Pixel coordinate grounding data:
----------------------------------------

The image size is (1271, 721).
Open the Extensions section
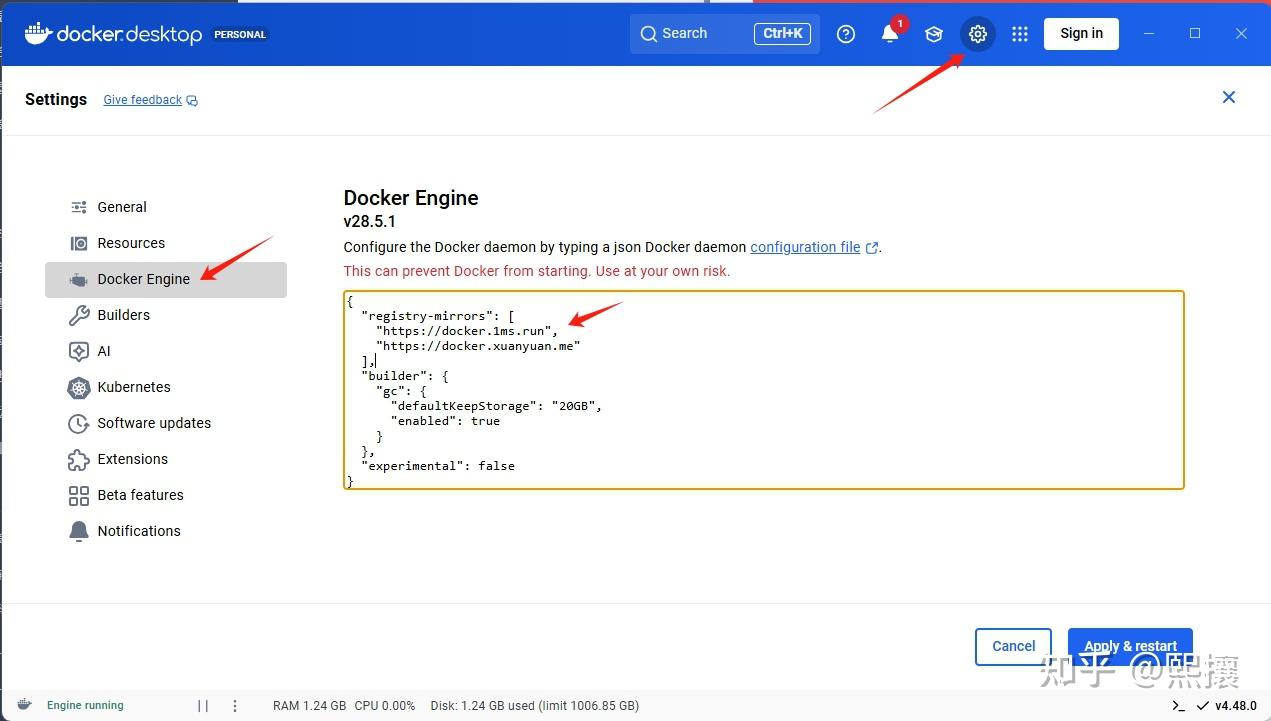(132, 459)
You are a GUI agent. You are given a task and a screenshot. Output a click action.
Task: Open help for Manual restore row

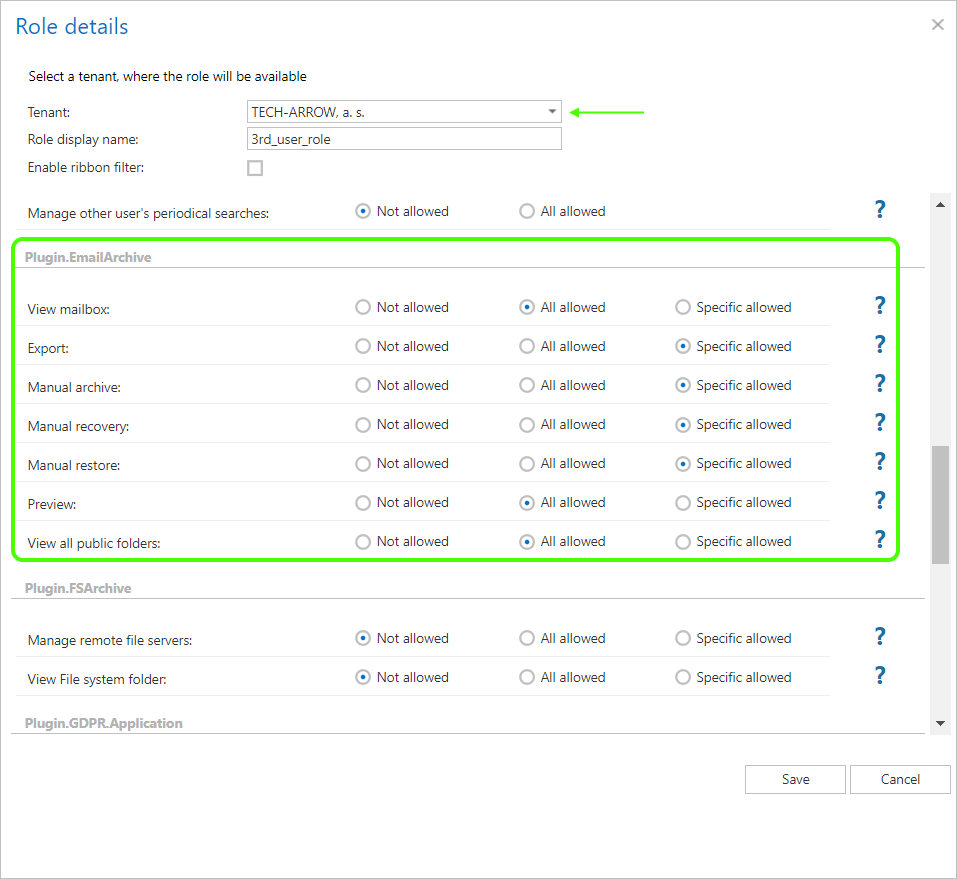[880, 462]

----------------------------------------

Problem statement:
Exact copies of the lines from the one containing "Open the Extensions section" through the final line of the data are required; pictures are to be omitted.

Finished task:
Open the Extensions section
(132, 459)
You are a GUI agent. You are given a task and a screenshot. Output a click action.
Task: Open help for Manual restore row

[880, 462]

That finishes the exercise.